* WHAT YOU HAVE TO DO *
The number needed is how many lines of the data hold the string "thumbnail". Give that number and nothing more.

(Beginning of RECORDED DATA)

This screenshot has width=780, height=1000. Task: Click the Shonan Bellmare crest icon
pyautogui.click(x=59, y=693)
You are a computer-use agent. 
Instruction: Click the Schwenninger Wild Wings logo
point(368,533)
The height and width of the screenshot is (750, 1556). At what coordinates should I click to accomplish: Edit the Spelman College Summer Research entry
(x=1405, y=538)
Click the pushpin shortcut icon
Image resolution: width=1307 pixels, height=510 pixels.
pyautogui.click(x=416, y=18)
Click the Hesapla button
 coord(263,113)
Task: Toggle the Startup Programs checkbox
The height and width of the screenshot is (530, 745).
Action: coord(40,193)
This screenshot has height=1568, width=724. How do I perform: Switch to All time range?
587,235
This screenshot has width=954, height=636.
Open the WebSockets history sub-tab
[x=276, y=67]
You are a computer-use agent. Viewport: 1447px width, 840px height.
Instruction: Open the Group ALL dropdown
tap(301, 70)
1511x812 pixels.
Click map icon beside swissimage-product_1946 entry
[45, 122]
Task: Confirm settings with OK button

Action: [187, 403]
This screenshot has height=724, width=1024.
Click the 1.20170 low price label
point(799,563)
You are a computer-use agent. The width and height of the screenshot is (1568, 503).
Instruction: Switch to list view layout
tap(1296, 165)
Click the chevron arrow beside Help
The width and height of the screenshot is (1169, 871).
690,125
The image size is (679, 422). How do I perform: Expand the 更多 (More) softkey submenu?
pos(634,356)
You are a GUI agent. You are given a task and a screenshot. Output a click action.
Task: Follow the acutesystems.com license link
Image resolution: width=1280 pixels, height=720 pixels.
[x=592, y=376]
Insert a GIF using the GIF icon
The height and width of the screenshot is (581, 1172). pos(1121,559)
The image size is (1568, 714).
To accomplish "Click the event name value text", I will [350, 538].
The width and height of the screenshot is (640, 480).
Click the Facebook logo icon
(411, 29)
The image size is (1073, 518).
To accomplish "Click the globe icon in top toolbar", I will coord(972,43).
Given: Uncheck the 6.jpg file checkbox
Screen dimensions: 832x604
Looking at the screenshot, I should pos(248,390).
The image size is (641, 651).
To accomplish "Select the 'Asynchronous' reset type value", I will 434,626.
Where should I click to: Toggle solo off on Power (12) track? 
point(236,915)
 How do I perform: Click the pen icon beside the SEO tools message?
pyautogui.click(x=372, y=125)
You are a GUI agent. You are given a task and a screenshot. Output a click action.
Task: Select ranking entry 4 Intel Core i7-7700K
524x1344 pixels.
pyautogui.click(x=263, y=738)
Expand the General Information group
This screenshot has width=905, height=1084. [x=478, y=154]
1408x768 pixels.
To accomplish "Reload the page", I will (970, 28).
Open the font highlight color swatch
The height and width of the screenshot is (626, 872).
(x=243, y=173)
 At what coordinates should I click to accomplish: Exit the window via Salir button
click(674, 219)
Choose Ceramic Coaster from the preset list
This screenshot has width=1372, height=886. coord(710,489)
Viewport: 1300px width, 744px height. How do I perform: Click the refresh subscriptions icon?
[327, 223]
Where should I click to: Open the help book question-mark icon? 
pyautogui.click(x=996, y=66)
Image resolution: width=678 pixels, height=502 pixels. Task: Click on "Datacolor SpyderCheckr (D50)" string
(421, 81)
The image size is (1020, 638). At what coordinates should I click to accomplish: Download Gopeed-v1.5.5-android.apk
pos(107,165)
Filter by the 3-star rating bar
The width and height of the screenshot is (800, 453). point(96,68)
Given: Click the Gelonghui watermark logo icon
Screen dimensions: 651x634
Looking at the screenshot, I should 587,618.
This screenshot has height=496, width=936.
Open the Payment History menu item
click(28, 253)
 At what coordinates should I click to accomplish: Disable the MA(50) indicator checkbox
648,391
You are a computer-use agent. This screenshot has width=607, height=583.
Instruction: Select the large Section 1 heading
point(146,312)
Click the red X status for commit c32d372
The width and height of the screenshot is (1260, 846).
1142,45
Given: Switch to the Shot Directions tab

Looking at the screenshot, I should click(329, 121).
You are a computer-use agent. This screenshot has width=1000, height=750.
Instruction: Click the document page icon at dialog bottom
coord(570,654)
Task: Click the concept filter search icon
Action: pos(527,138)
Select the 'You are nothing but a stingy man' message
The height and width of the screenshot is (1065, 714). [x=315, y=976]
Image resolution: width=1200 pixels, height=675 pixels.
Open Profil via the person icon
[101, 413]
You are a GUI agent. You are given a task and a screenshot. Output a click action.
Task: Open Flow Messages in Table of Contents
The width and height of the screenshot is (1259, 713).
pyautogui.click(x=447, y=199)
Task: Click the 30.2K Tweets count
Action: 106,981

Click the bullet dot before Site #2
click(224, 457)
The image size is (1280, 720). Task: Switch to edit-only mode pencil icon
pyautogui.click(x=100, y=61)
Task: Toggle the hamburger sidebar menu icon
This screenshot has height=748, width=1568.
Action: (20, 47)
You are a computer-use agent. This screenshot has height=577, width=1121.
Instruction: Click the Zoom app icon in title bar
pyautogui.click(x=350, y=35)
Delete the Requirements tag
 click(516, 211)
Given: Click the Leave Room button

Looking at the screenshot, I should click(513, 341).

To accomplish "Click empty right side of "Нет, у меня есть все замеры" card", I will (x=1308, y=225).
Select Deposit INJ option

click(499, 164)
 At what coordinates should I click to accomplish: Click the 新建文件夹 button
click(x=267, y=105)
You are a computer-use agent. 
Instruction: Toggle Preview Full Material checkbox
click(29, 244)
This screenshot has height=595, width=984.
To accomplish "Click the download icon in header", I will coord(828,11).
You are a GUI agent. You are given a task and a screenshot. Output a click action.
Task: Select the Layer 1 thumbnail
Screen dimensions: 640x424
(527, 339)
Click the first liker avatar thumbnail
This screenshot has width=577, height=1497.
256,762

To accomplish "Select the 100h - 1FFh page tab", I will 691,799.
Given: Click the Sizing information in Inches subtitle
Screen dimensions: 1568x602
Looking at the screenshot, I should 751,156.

(End of RECORDED DATA)

* YOUR SOLUTION *
2